Load shedding, power cuts a learning experience - Eskom

Friday, January 23, 2009

Johannesburg - The load shedding which wreaked havoc on South Africa's economy and businesses at the beginning of last year was a learning experience for Eskom, says Eskom Chief Executive Officer Jacob Maroga.

The forced rolling black outs were caused by a higher than expected demand in electricity and low reserve margins.

Government, in a bid to handle the electricity crisis, launched the National Electricity Management Plan and called on all citizens, businesses and other organisations to come together and work towards finding solutions to the current power crisis.

Large electricity consumers, such as businesses, agreed to decrease their consumption by 10 percent. This lead to some industries, especially the mining sector, being put under strain.

The rapid economic growth led to a higher demand for electricity than there was supply.

Briefing the media on the state of electricity supply in the country, Mr Maroga said the electricity crisis had presented Eskom with an opportunity to reflect on key issues which needed to be dealt with urgently.

"As we move forward, we need to make sure that we are not where we were before.

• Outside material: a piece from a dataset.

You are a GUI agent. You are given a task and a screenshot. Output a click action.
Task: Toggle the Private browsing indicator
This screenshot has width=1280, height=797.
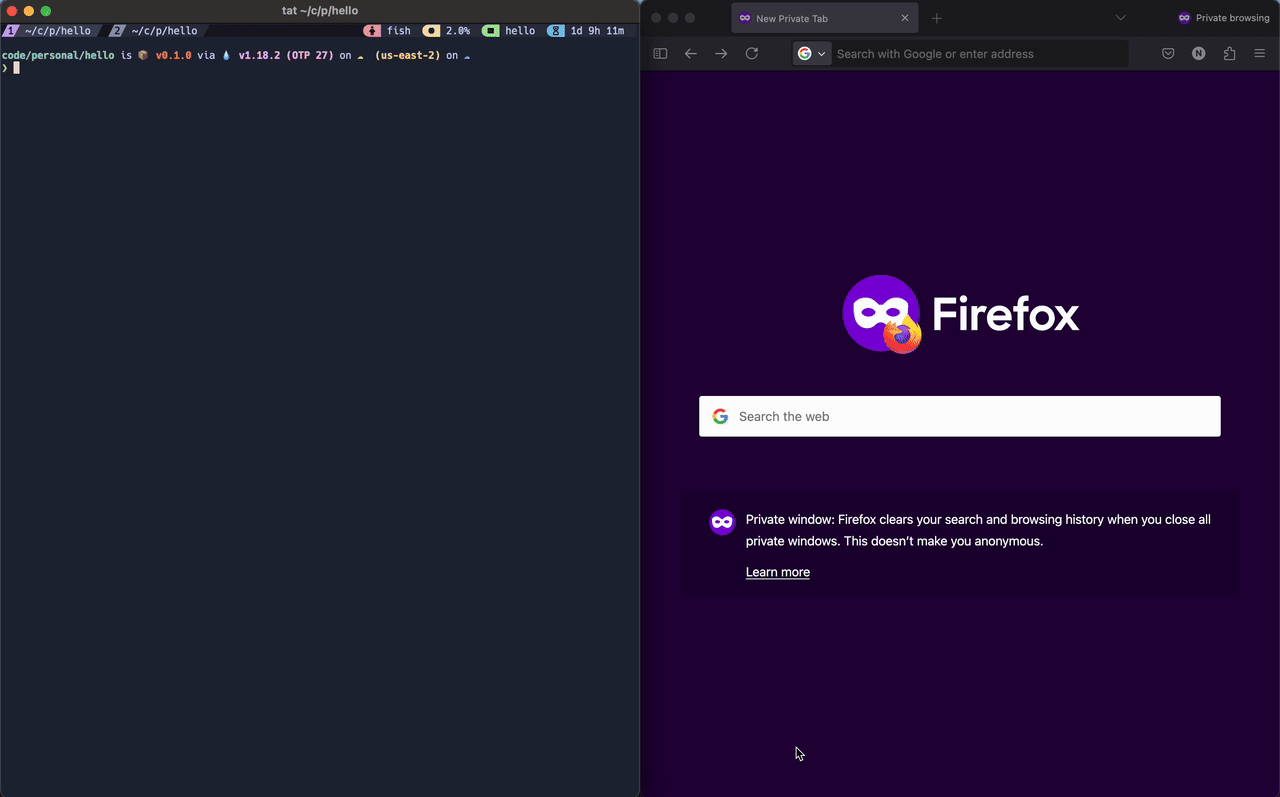(x=1223, y=17)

We are going to make sure that power supply is not compromised and that there is additional power to grow the economy."

Mr Maroga said his organisation had put in place measures to prevent past mistakes, including putting in place a maintenance schedule, improving infrastructure and beefing up capacity and skills.

"The challenges we faced in the past have made us to be more wiser to deal with other challenges,' Mr Maroga said.

Eskom is currently building the Kusile Power Station in Mpumalanga, which is said to be the second most advanced coal-fired power plant project after the Medupi power station in Lephalale, Limpopo.

According to Eskom, the station will consist of six units each rated at approximately 800 MW installed capacity giving a total of 4800 MW.